[[ RECORDS TO PROCESS open ]]

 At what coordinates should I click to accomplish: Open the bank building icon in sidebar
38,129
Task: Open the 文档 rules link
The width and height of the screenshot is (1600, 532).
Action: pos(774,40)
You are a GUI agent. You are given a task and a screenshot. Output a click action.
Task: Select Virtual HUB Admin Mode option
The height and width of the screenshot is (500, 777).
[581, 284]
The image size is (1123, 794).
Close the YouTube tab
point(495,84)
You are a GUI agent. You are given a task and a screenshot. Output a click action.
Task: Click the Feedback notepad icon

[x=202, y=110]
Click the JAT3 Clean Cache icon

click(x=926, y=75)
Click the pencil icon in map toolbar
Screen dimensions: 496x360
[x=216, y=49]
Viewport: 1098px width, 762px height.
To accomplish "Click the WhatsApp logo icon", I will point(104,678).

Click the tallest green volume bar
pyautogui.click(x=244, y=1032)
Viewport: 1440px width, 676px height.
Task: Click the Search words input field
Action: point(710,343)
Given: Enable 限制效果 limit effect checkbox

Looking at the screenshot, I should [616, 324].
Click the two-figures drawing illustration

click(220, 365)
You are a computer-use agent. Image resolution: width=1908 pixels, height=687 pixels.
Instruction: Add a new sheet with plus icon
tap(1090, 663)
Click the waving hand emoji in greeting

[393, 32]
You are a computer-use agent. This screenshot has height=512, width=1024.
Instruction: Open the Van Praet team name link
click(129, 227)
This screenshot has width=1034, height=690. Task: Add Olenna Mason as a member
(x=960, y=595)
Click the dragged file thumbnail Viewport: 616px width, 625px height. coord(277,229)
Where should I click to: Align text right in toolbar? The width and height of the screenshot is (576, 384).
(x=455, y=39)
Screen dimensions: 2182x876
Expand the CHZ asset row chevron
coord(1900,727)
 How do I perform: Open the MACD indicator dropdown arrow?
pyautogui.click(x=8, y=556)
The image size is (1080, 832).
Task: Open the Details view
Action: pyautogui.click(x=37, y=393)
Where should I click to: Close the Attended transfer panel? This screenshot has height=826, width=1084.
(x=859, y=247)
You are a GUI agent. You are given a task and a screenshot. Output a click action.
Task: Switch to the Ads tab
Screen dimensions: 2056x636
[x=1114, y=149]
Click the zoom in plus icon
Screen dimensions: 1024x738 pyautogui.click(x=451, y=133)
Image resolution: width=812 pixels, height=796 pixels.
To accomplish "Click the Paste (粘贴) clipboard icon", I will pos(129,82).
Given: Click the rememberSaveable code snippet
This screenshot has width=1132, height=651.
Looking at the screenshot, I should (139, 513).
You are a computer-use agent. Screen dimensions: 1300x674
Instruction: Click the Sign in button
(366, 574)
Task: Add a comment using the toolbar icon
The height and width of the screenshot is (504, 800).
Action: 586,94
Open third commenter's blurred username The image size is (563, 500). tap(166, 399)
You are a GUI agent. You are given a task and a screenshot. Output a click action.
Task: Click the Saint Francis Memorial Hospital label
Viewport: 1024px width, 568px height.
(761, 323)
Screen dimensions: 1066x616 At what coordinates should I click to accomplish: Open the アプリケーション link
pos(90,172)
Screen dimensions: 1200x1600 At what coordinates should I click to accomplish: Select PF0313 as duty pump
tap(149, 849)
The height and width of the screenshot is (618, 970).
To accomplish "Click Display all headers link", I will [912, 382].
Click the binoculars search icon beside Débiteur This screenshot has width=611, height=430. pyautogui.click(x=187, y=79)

[[ RECORDS TO PROCESS closed ]]

**WHAT YOU SHOULD DO:** What do the lines from the one with "Viewport: 1024px width, 568px height." through the last line of the entries say? Print them word for word, both ends included, and nothing else.

**FINAL ANSWER:**
Viewport: 1024px width, 568px height.
(761, 323)
Screen dimensions: 1066x616 At what coordinates should I click to accomplish: Open the アプリケーション link
pos(90,172)
Screen dimensions: 1200x1600 At what coordinates should I click to accomplish: Select PF0313 as duty pump
tap(149, 849)
The height and width of the screenshot is (618, 970).
To accomplish "Click Display all headers link", I will [912, 382].
Click the binoculars search icon beside Débiteur This screenshot has width=611, height=430. pyautogui.click(x=187, y=79)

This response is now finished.